Stars and galaxies are often millions of light years away from the Earth. As such, confirming their existence or distances is easier said than done. Luckily, astronomers have found ways to simplify this task by relying on proven approaches that can approximate these distances, thereby advancing studies in this field. One such approach is the Doppler effect, named after Christian Johann Doppler, the physicist who first introduced it in 1842.
What Is the Doppler Effect
This approach relies on changes in the frequencies or wavelengths of waves based on the initial position of the observer who moves relative to the wave source. Given this capability, it can work with different types of waves, from sound to light and other forms. Take the example of a sound wave. With this effect, the observer can tell if an object is getting closer or moving away from them based on the sound frequency. For example, if a car approaches you when honking, the sound waves become more compressed and this results in a high frequency. But if the same car moves away from you, the frequency and pitch of the waves stretch more, which results in a lower frequency and lower pitch.
The same effect is evident in light waves. As an object gets closer to the Earth, its light waves change to shorter wavelengths, resulting in a blue shift. But as the object moves away, the light becomes more stretched, and the wavelength lengthens, thereby resulting in a redshift.
This effect is a very diverse approach and is thus common in a wide range of industries, including medical imaging. But in this case, we will focus on its use in astronomy, where scientists rely on it to gauge the speed and direction of the objects in our universe, most notably the stars and galaxies.
How it Works in Astronomy
Knowing how far objects are is one thing. But to understand how stars and galaxies interact and how this could affect our planet, scientists must dig deeper into factors such as the speed of the moving objects and their course of direction. The Doppler effect answers all these questions by relying on the following:
Radial velocity
Each time scientists look into a new star or galaxy, they pay attention to the changes in the frequency or wavelength of light coming from this source. They can thus gauge the proximity of the object based on the changes in this wavelength as the object moves further or closer to us.
Varying wavelengths
Scientists use the terms blue shift and red shift to refer to the closeness of the object they are studying. The blue shift comes into the picture when the object moves closer to our planet. In this case, the light waves suffer more compression, resulting in shorter wavelengths. But as the object moves away from us, the waves become less compressed, stretching out more and paving the way for the redshift.
Measuring these changes has been instrumental in understanding how the universe works and predicting what the future holds.
Applications in Astronomy
While this approach works in many industries, most of its notable achievements have been in the field of astronomy. Let’s consider why it has garnered so much attention.
- It can measure the speed and direction of moving objects. Scientists no longer have to guess how the stars and galaxies are moving. Instead, they can rely on accurate measurements that can help them note points of concern.
- It helps in exoplanet detection. Now that scientists know that other planets exist, they are using this approach to measure variations in stars’ motions due to gravitational forces by orbiting planets. Already, they have uncovered more than 5,000 such planets, and the list keeps growing.

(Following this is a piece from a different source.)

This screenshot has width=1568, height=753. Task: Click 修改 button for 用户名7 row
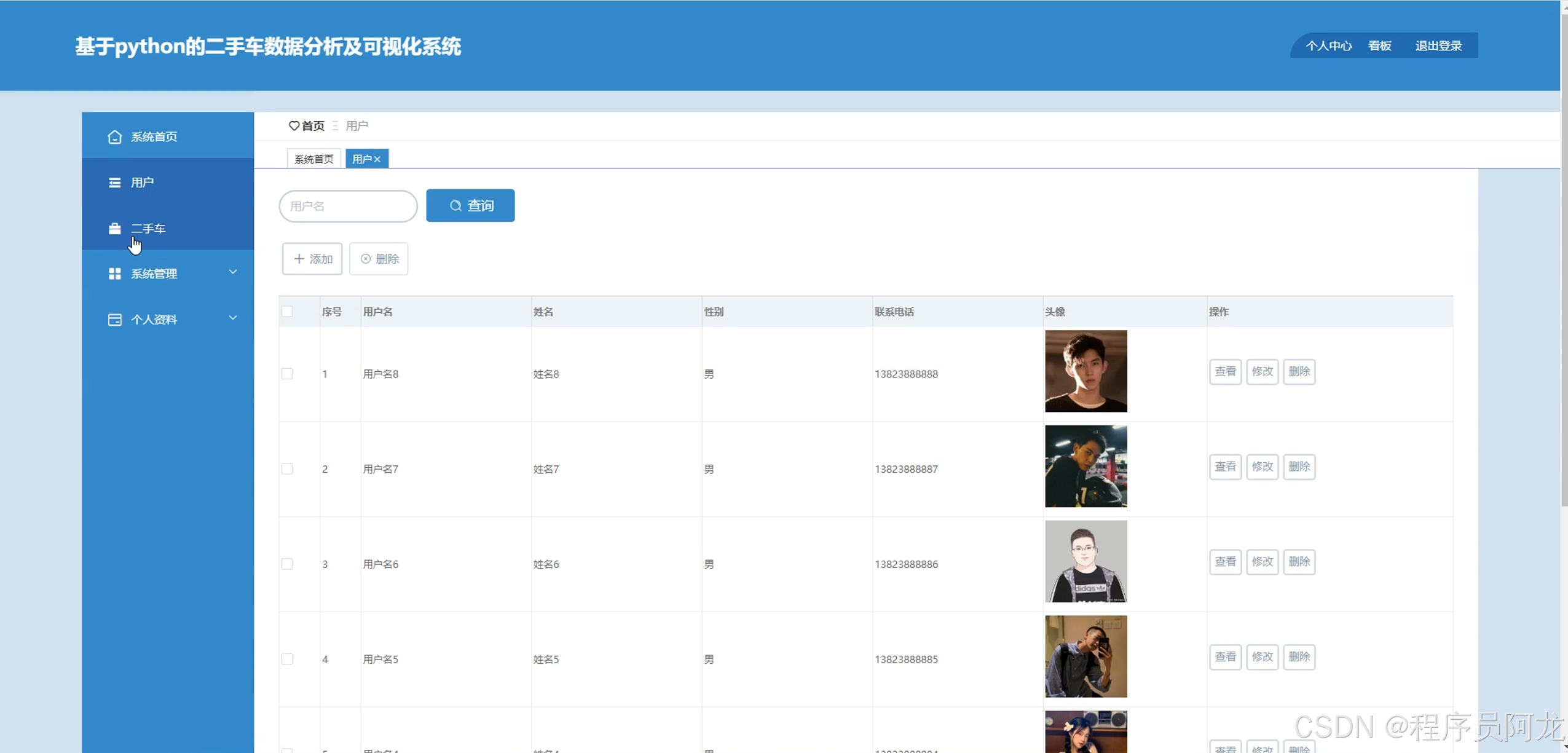[1262, 467]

- It helps in cosmic understanding. Without this approach, we would not have found out that the universe was actively expanding. Moreover, this effect has played a role in understanding some of the key theories in planet formation.
Its research and practical applications increase by the day as scientists find new ways to put it to use.
Challenges with This Approach
It’s no secret that this approach is widely accepted in most industries, from weather reporting to medical imaging to police radars. However, while it might be an innovative way of measuring time, speed, and direction, it also has some key challenges that scientists must consider.
It is highly sensitive
This approach measures even the tiniest changes in stars. As such, a small error can result in the wrong reading, which can affect discoveries. It is important for scientists to use precise equipment and run multiple tests to ensure they can confirm the initial readings. Long-term studies are also essential.
It is subject to noise interference
The universe comprises many objects and is subject to radiation and dust from other activities. These can affect the signals and can result in false readings.
It relies on proper alignment
This process works best when the motion of the object being studied is in the direct line of sight. Where the motion is perpendicular to the observation point, the reading is harder to get as the changes will be minimal.
It requires comprehensive data analysis
Raw data does not offer much insight into the objects being studied. Researchers must run the data through several models and simulations to filter it while accounting for other objects, radiation, and magnetic activity. This process is time-consuming.
Moreover, maintaining the equipment necessary to support these measurements and process the data is time and capital-intensive.
Conclusion
While the Doppler effect may be almost two centuries old, it continues to be one of the most effective ways of understanding our universe as it is. Its remarkable work has paved the way for significant advances in astronomy and other fields. As scientists find ways to address its unique challenges, its practicality will only increase.